**GIVEN INSTRUCTION:**
Copy every line from the rows below that contains the word "height".

**INPUT:**
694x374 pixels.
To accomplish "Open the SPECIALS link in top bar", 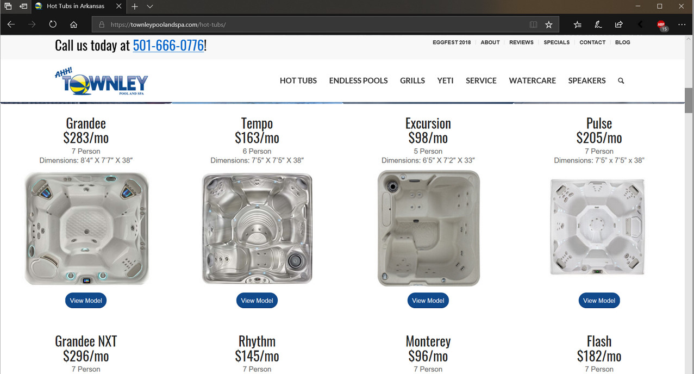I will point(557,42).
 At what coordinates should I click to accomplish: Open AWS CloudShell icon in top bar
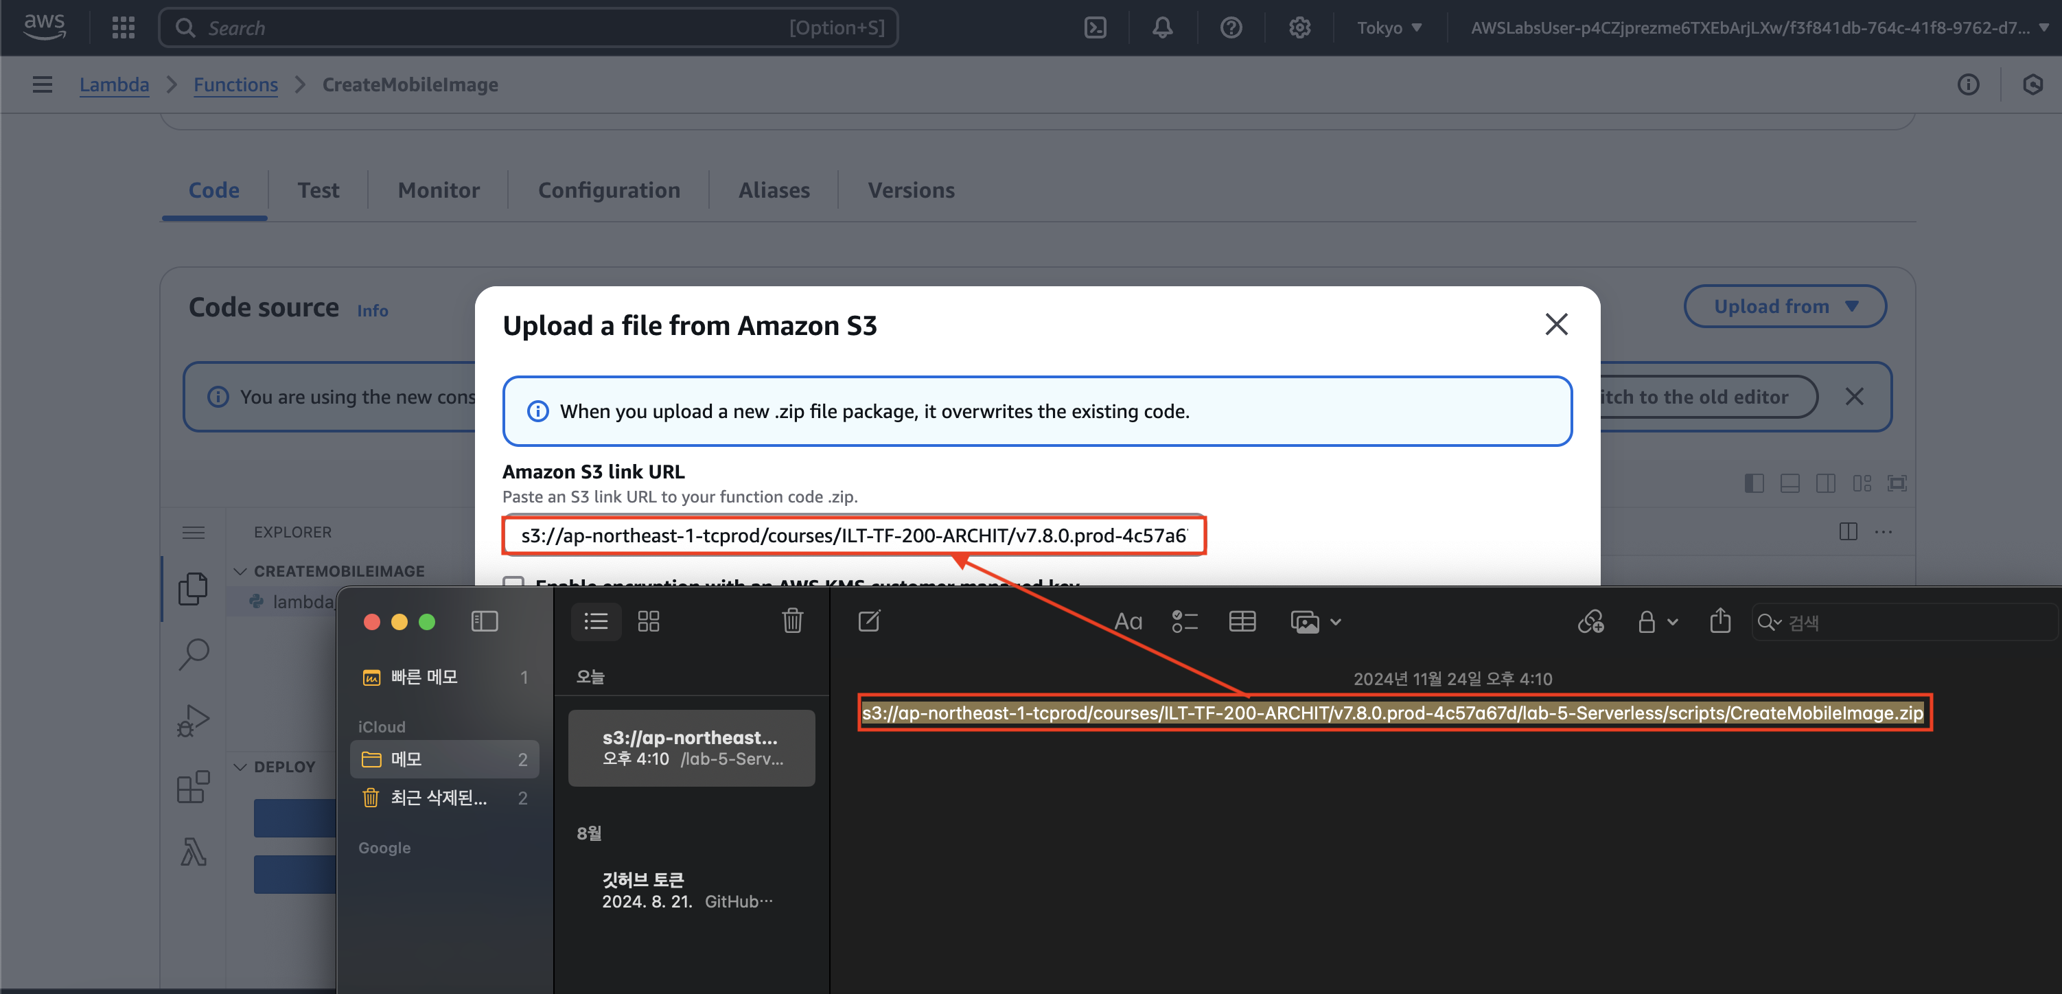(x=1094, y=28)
==
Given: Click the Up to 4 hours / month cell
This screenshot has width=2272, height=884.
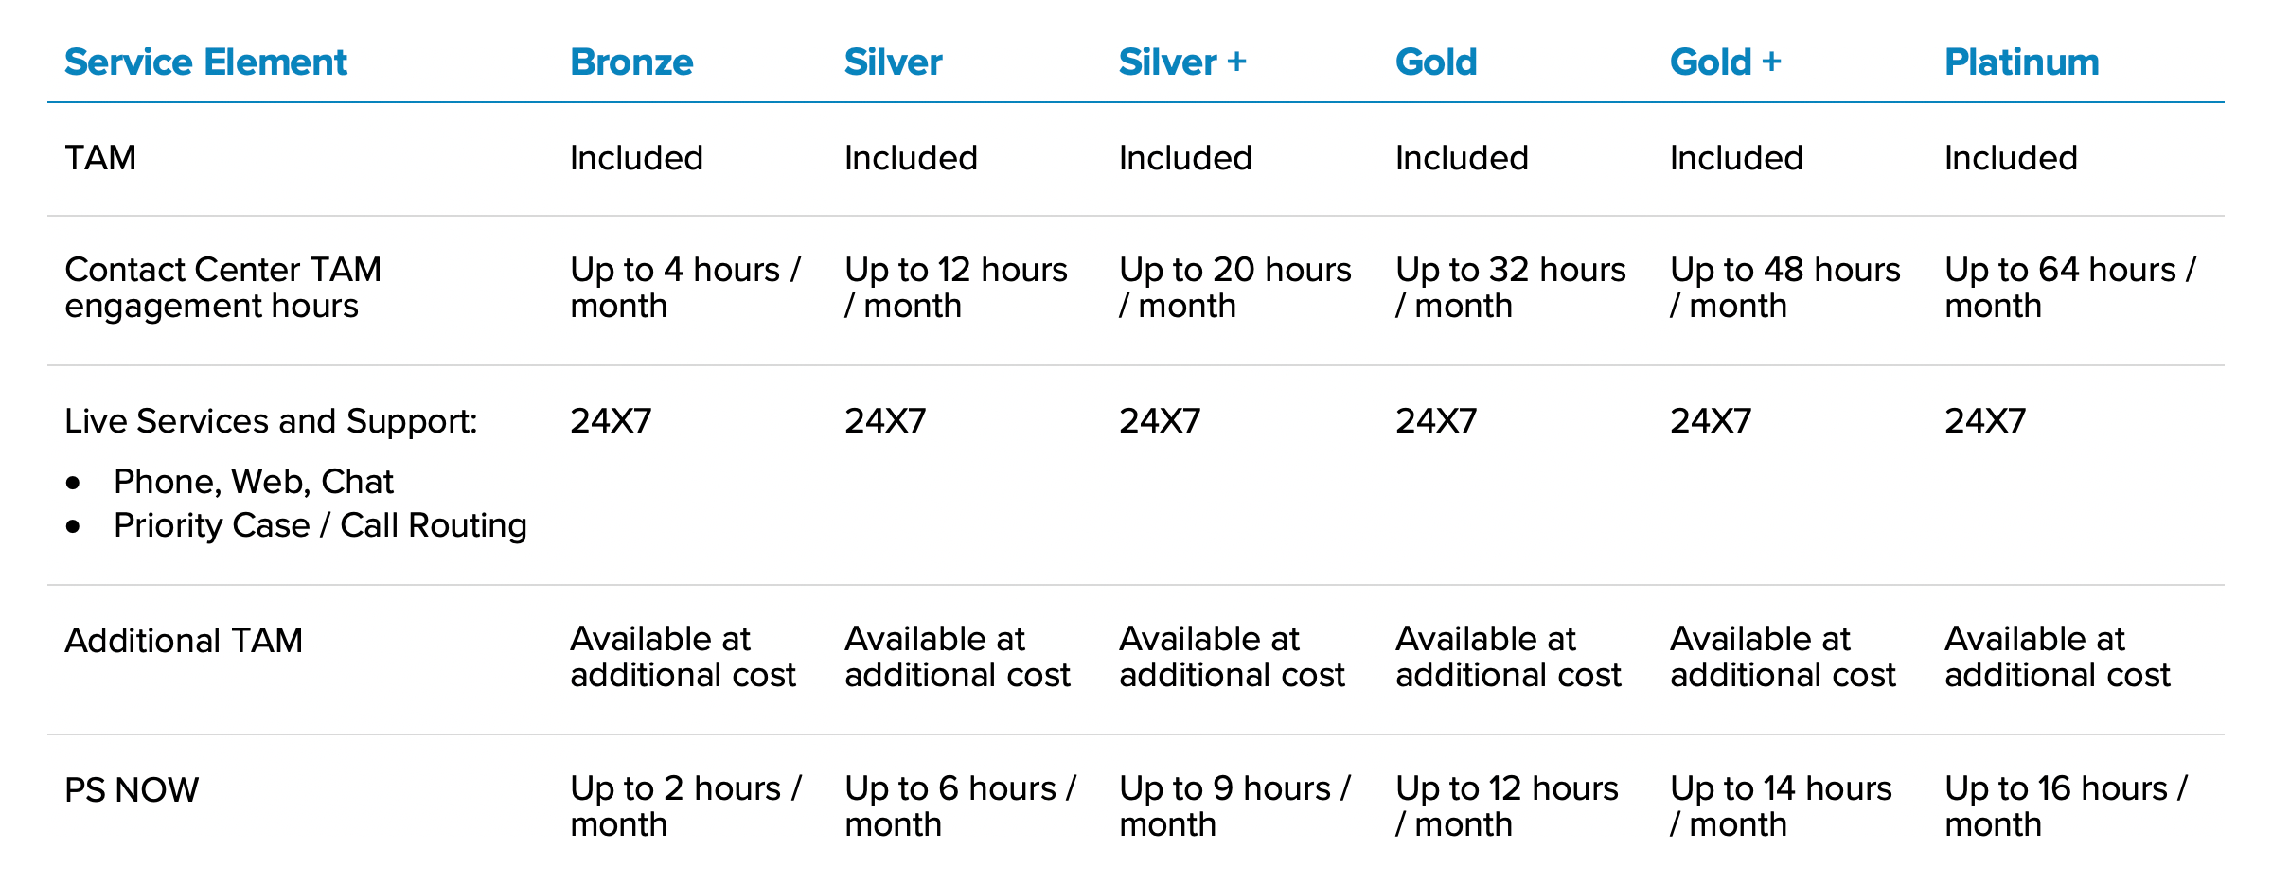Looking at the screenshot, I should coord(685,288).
---
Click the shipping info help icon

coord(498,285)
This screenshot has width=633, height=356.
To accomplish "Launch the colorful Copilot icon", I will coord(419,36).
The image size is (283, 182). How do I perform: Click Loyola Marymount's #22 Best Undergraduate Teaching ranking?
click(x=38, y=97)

**COMPLETE RESPONSE:**
This screenshot has width=2272, height=884.
This screenshot has width=633, height=356.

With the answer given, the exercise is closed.